Apontado pelo MP (Ministério Público) como integrante da nova cúpula do PCC (Primeiro Comando da Capital), Levi Adriani Felício, 54, era o responsável por lavar dinheiro e guardar armas para a facção no Paraguai, de acordo com relatório da PF (Polícia Federal) obtido pelo UOL. Felício, que é um dos líderes do setor de "logística e fornecimento de drogas" do PCC, segundo o MP informou na segunda-feira (14), tinha certificado de registro como CAC (colecionador, atirador e caçador) junto ao Exército brasileiro. O documento encontrado pela investigação tinha validade até 2016.

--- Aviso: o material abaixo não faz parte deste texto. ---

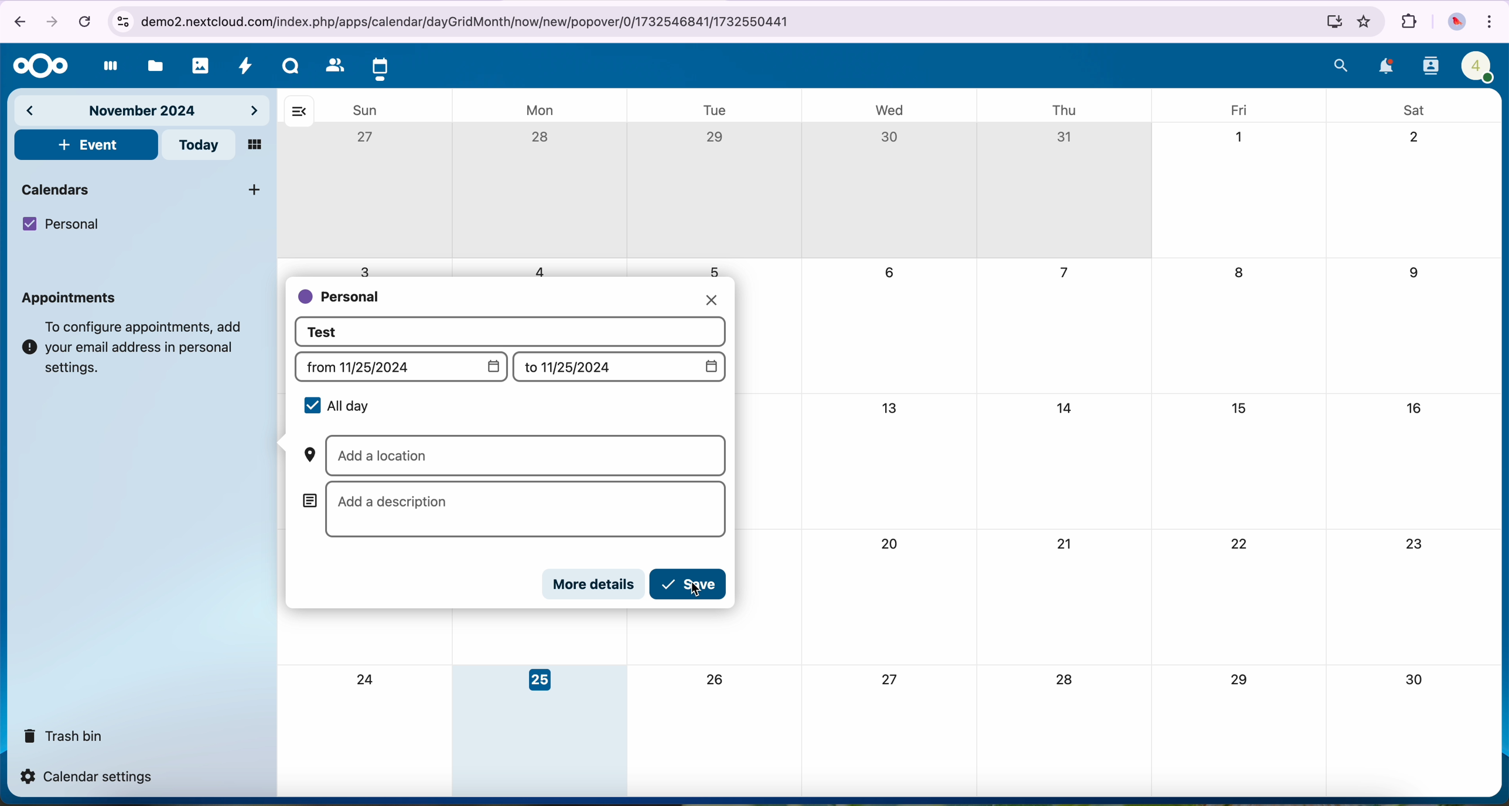 The width and height of the screenshot is (1509, 806). I want to click on favorites, so click(1364, 23). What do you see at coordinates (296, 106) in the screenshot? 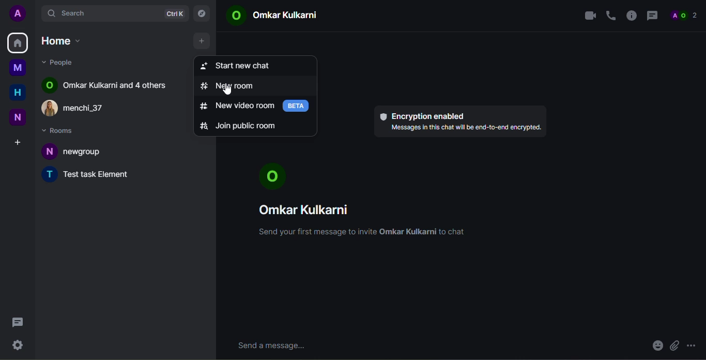
I see `beta` at bounding box center [296, 106]. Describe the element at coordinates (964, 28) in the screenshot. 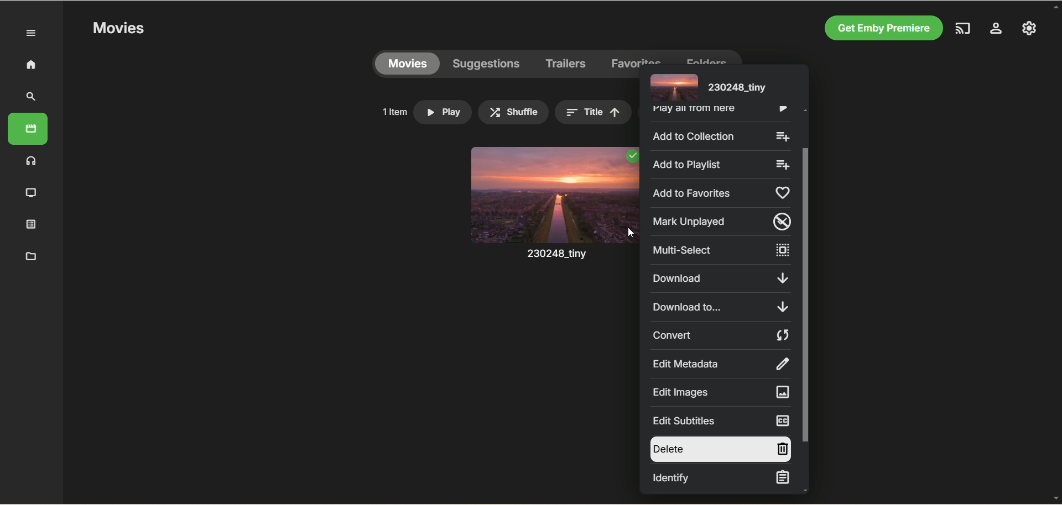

O certificado assinado pelo Ministério da Defesa o permitia a colecionar, recarregar munição e fazer uso desportivo. A defesa de Felício nega que ele seja criminoso e diz que as armas apreendidas com ele em sua detenção, no Paraguai, estavam devidamente registradas. Em nota, o Exército afirmou que a permissão foi cancelada em 2017. Promessa de campanha do presidente Jair Bolsonaro (sem partido), a flexibilização da atuação dos CACs tem gerado polêmica. Em abril, o presidente revogou portarias que determinavam um rastreamento mais rígido de marcação de armas e de munições. Especialistas no tema apontaram, à época, que a medida poderia ajudar facções criminosas. De acordo com documentos reunidos pela PF, Felício participou de dezenas de cursos e concursos de tiros desportivos, em cidades diferentes do Brasil. Desde 2014, porém, parou de frequentar ambientes de tiros no Brasil. Isso porque, de acordo com a investigação, passou a viver no Paraguai, agindo como narcotraficante. Felício "teria assumido a função de adquirir drogas em solo estrangeiro e remeter para o Brasil, para interesse do PCC", escreveu o delegado da PF Florisvaldo Emílio das Neves à época. Desde a prisão de Sérgio de Arruda Quintiliano Neto, o Minotauro, ele seria o "homem forte" do PCC no Paraguai, até ser preso.